Signed-off-by: Sk Anirban <sk.anirban@intel.com>
Reviewed-by: Daniele Ceraolo Spurio <daniele.ceraolospurio@intel.com>
Link: https://lore.kernel.org/r/20250716101622.3421480-2-sk.anirban@intel.com
Signed-off-by: Lucas De Marchi <lucas.demarchi@intel.com>
Signed-off-by: Sasha Levin <sashal@kernel.org>
---

LLM Generated explanations, may be completely bogus:

YES

- What changed (files and specifics)
  - drivers/gpu/drm/xe/abi/guc_klvs_abi.h: Adds a new GuC WA KLV key
    enum, `GUC_WA_KLV_RESTORE_UNSAVED_MEDIA_CONTROL_REG = 0x900c` (near
    existing WA keys at drivers/gpu/drm/xe/abi/guc_klvs_abi.h:350). This
    is a pure additive identifier so existing paths are unaffected.
  - drivers/gpu/drm/xe/xe_guc_ads.c: Introduces
    `guc_waklv_enable_two_word(...)`, a helper to emit a KLV with LEN=2
    and two 32‑bit payload values, mirroring the existing one‑word and
    simple (LEN=0) helpers (see the existing one‑word helper at
    drivers/gpu/drm/xe/xe_guc_ads.c:288 and `guc_waklv_init` at
    drivers/gpu/drm/xe/xe_guc_ads.c:338).
    - In `guc_waklv_init`, it conditionally emits the new WA KLV only
      when both conditions hold:
      - GuC firmware release version is >= `MAKE_GUC_VER(70, 47, 0)`.
      - Platform WA bit `XE_WA(gt, 16026007364)` is set.
    - The KLV is sent with two dwords `0x0` and `0xF`, via
      `guc_waklv_enable_two_word(...)`, and appended into the existing
      ADS WA KLV buffer using the same offset/remain logic and
      `xe_map_memcpy_to(...)` used by other KLV helpers; on insufficient
      space it only `drm_warn(...)`, matching style already used for
      other entries.
  - drivers/gpu/drm/xe/xe_wa_oob.rules: Adds WA rule `16026007364
    MEDIA_VERSION(3000)`, causing the build to generate
    `XE_WA_OOB_16026007364` for Xe3 Media in `<generated/xe_wa_oob.h>`,
    which then makes `XE_WA(gt, 16026007364)` true on the intended
    hardware.

- Why it matters (bug impact)
  - Commit message: “As part of this WA GuC will save and restore value
    of two XE3_Media control registers that were not included in the HW
    power context.” That means state for two critical media control
    registers is lost across power context save/restore without this WA.
    On affected Xe3 Media platforms, this can cause functional issues on
    power transitions (e.g., RC6 exit, power-gating), impacting users
    running media workloads.

- Scope and risk
  - Small and contained: One enum addition, one helper function, one
    gated call in `guc_waklv_init`, and one WA rule line.
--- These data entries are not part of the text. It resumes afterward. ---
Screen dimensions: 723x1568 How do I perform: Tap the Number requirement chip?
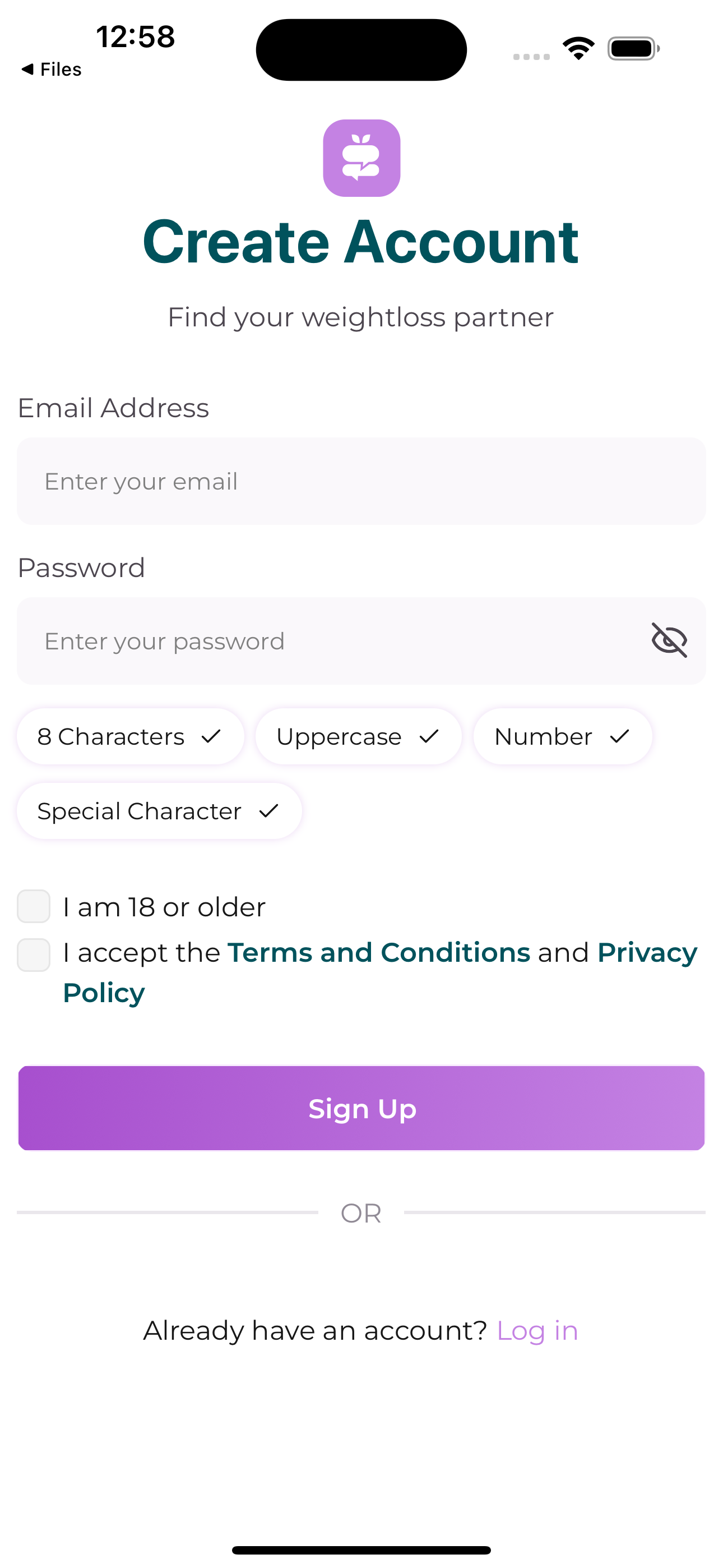tap(563, 736)
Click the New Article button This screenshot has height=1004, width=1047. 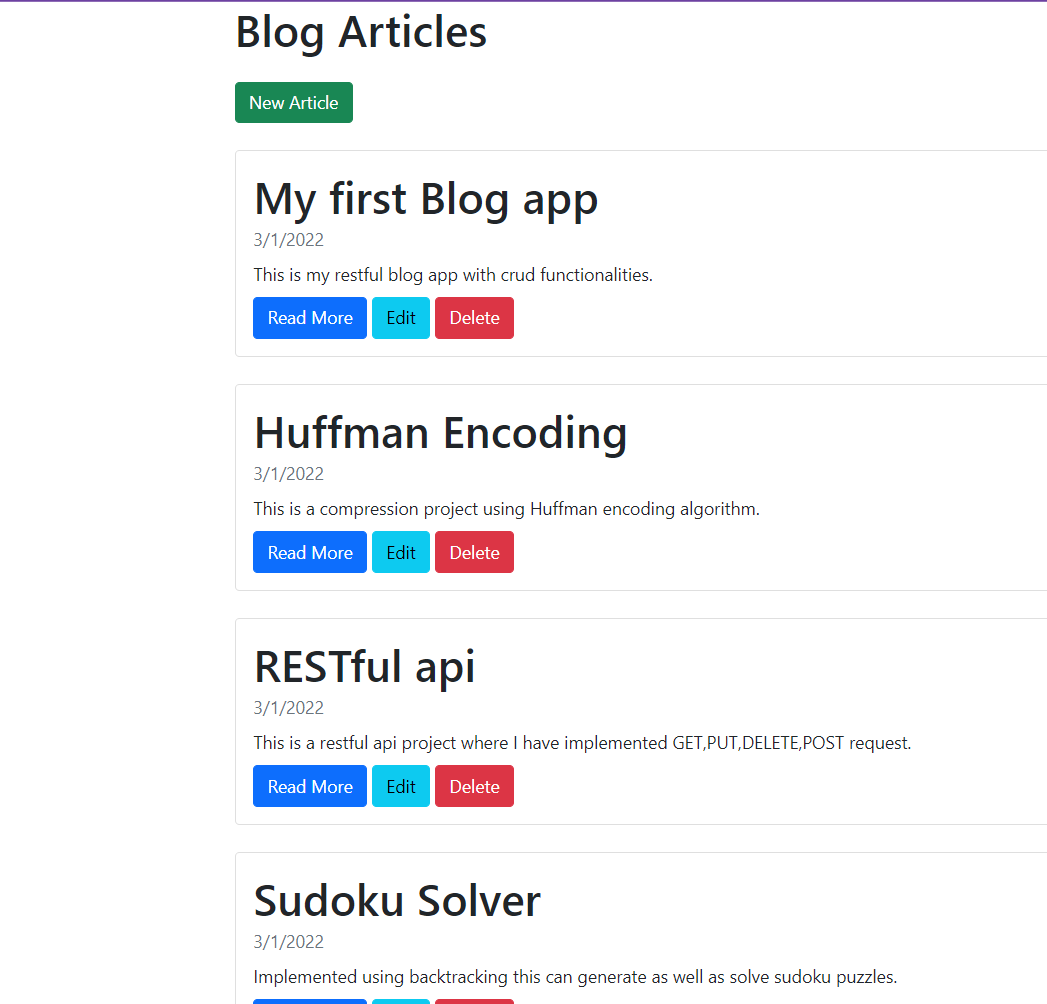click(x=293, y=103)
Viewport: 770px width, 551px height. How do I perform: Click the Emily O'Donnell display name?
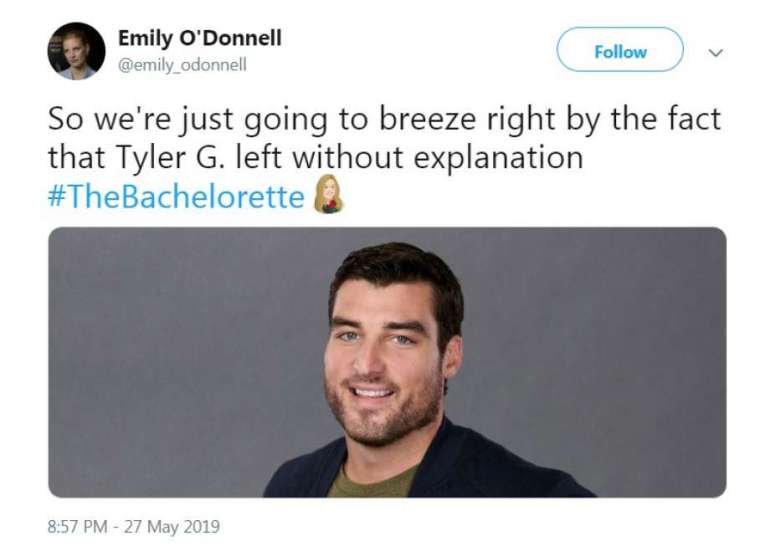[199, 38]
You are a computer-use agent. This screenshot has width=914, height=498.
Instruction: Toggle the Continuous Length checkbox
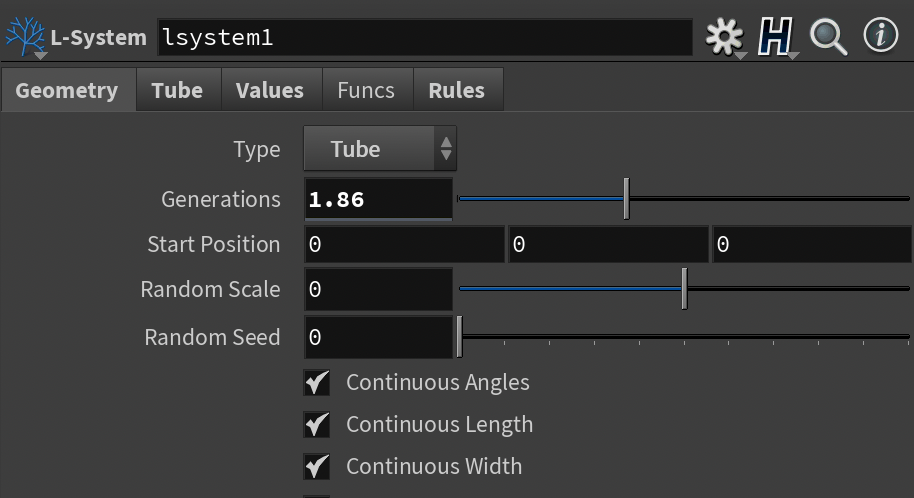(x=317, y=425)
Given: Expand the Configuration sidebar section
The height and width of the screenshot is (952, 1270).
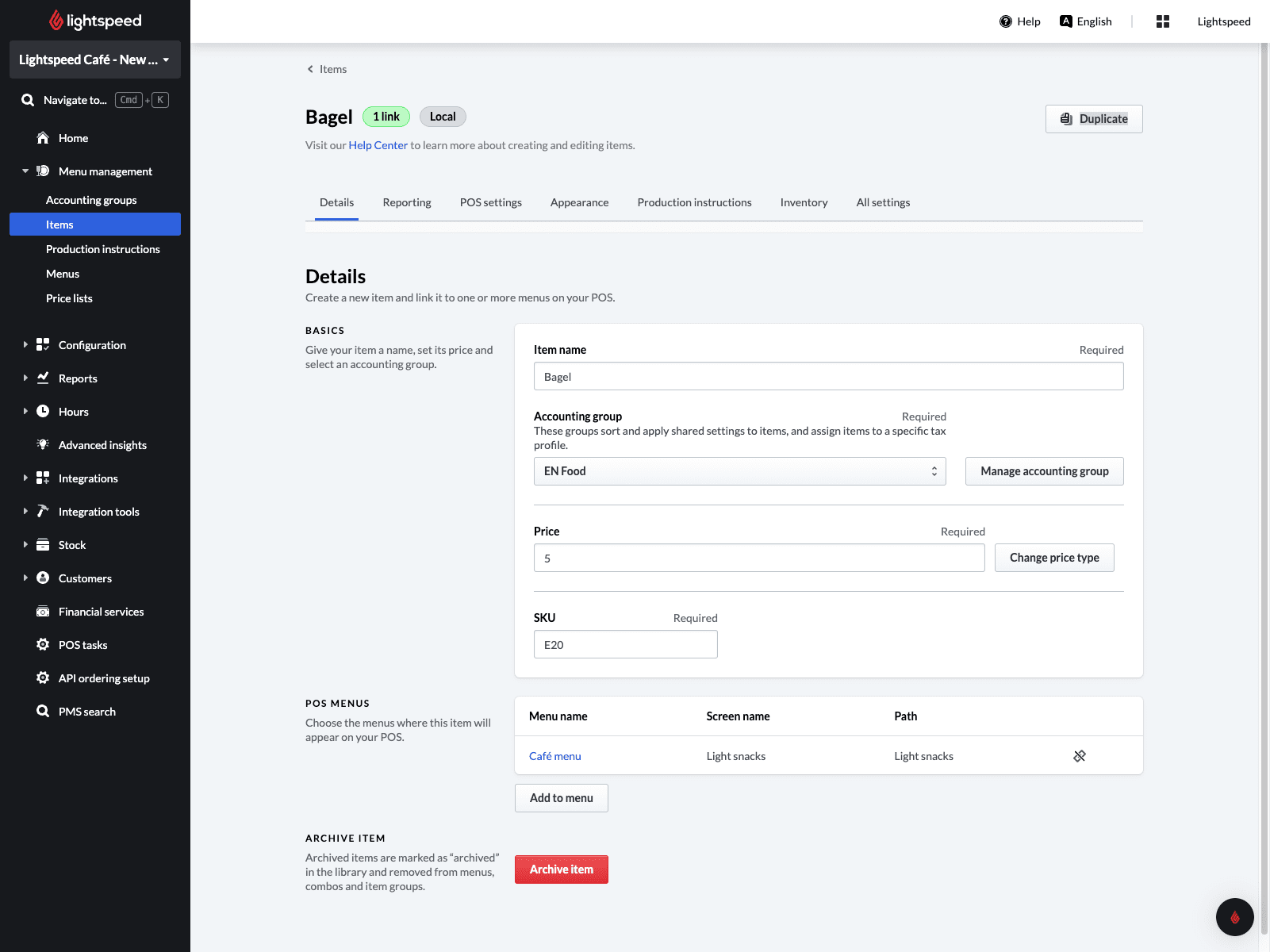Looking at the screenshot, I should pyautogui.click(x=25, y=345).
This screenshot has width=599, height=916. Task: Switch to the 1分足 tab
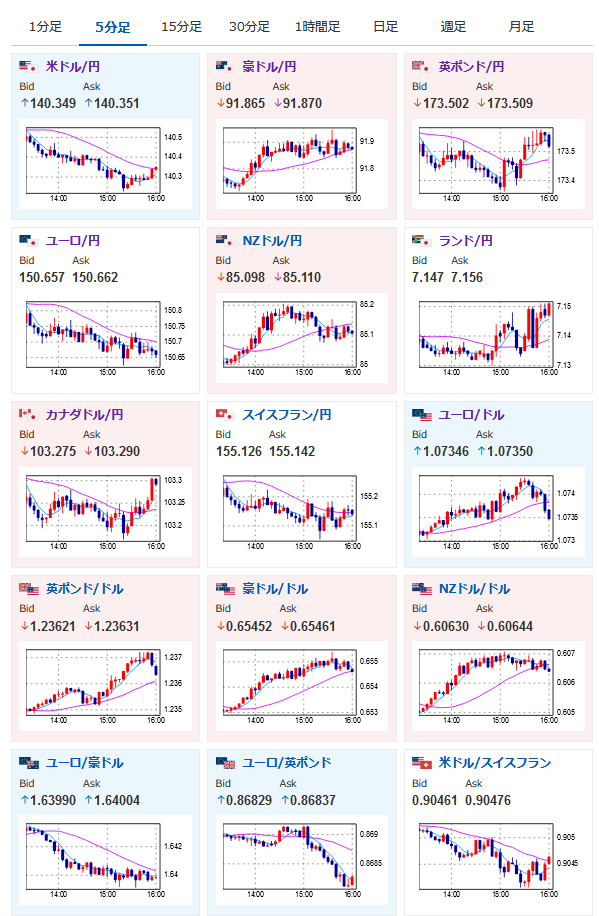pos(45,27)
No
    architectural changes; no ABI/uAPI changes.
  - Proper gating minimizes regression risk:
    - Firmware gating: The KLV is only sent when
      `GUC_FIRMWARE_VER(&gt->uc.guc) >= MAKE_GUC_VER(70, 47, 0)`, so
      older GuC releases won’t see unknown keys.
    - Hardware gating: The WA is enabled only when `XE_WA(gt,
      16026007364)` is set by the generated OOB WA database for
      `MEDIA_VERSION(3000)`. Other platforms remain untouched.
  - Buffering safety: The WA KLV blob is sized to a full page
    (`guc_ads_waklv_size` returns `SZ_4K`), and the helper checks
    `remain` before writing; failure cases only warn and do not corrupt
    data.
  - Consistency: The new two‑word helper mirrors existing
    one‑word/simple KLV emission patterns
    (drivers/gpu/drm/xe/xe_guc_ads.c:288, 315), and the KLV header
    fields (`GUC_KLV_0_KEY`, `GUC_KLV_0_LEN`) are used consistently with
    other KLV users across the driver.

- Stable backport criteria
  - Fixes a real, user‑visible hardware/firmware interaction bug (lost
    register state on Xe3 Media power transitions).
  - Minimal, localized change within DRM/Xe; no core kernel or
    cross‑subsystem impact.
  - No new features; it only enables a firmware WA when present and
    applicable.
  - Low regression risk due to strict firmware and platform gating.
  - Even if the deployed firmware is older than 70.47.0, the change is
    inert (the KLV is not sent), so it cannot regress those systems and
    transparently benefits systems once they pick up newer GuC firmware.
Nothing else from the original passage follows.